The thick oil holds the piston down - so it limits the amount of air getting in to the engine! And guess what - it's an air engine - it NEEDS air to run - air flow is the limiting factor!! We can always add fuel. The thick oil may be fine for poodling about town - it's hopeless if you want performance. This is where a Weber wins - there is no air flow restriction when you floor the pedal - and it pumps in fuel to make the enrichment. So - 3 in 1 is the way to go, but you may need to set the idle a bit rich to ensure it doesn't stumble. Obviously the spring strength comes in to this too. It wants to be just heavy enough to ensure the piston reaches full height at about 5000 rpm on full throttle. I have to say my sprint Mini ran best on track with NO damper in the carb - but it would have been useless on the road like that.

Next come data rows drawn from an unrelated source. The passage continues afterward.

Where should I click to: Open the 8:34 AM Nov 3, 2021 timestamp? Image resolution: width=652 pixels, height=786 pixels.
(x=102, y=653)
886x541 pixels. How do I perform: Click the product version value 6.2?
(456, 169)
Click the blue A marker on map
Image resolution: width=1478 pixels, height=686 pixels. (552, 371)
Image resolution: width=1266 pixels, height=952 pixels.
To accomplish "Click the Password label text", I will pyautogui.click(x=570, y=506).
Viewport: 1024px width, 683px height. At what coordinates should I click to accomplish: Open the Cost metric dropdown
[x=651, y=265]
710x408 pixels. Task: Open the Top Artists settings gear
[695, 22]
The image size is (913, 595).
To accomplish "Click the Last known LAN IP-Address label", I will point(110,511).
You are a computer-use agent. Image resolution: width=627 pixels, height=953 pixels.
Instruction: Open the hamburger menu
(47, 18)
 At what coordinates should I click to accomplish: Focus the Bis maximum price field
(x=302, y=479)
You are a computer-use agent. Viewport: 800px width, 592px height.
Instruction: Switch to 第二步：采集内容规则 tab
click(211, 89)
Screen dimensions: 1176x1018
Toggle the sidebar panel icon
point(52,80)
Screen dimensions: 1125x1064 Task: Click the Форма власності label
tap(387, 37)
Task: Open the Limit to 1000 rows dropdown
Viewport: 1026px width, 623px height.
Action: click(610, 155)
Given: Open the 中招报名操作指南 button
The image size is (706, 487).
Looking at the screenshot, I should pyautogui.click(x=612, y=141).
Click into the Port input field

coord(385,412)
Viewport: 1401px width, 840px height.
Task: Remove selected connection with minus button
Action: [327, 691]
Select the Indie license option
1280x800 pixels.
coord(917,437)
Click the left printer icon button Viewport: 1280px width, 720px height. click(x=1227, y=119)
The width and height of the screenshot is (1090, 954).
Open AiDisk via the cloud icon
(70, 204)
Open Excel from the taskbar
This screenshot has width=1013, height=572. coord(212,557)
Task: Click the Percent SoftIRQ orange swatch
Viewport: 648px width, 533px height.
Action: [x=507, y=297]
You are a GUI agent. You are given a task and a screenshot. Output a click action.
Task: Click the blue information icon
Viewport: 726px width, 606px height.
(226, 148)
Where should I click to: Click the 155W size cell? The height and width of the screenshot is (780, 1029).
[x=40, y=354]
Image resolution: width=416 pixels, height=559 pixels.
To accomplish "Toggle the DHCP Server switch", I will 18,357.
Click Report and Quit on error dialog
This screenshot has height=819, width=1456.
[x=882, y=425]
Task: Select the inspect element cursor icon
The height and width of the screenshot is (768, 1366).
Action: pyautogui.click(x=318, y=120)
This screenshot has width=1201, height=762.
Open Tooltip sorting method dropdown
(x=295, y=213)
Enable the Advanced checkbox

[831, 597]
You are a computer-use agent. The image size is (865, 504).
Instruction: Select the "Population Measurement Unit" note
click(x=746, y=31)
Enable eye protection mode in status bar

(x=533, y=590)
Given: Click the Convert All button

I see where you're coming from with the 3 in 1 - get the piston up faster and add more fuel instead - fair enough as an idea initially but flawed for a number of reasons, and it means you would have to be running rich all the time to avoid flat spots. As you say, richen it up to stop it stumbling. maybe ok on a race car but on the road it would ruin economy. Basically ruin fuelling everywhere just to correct wrong choice of oil!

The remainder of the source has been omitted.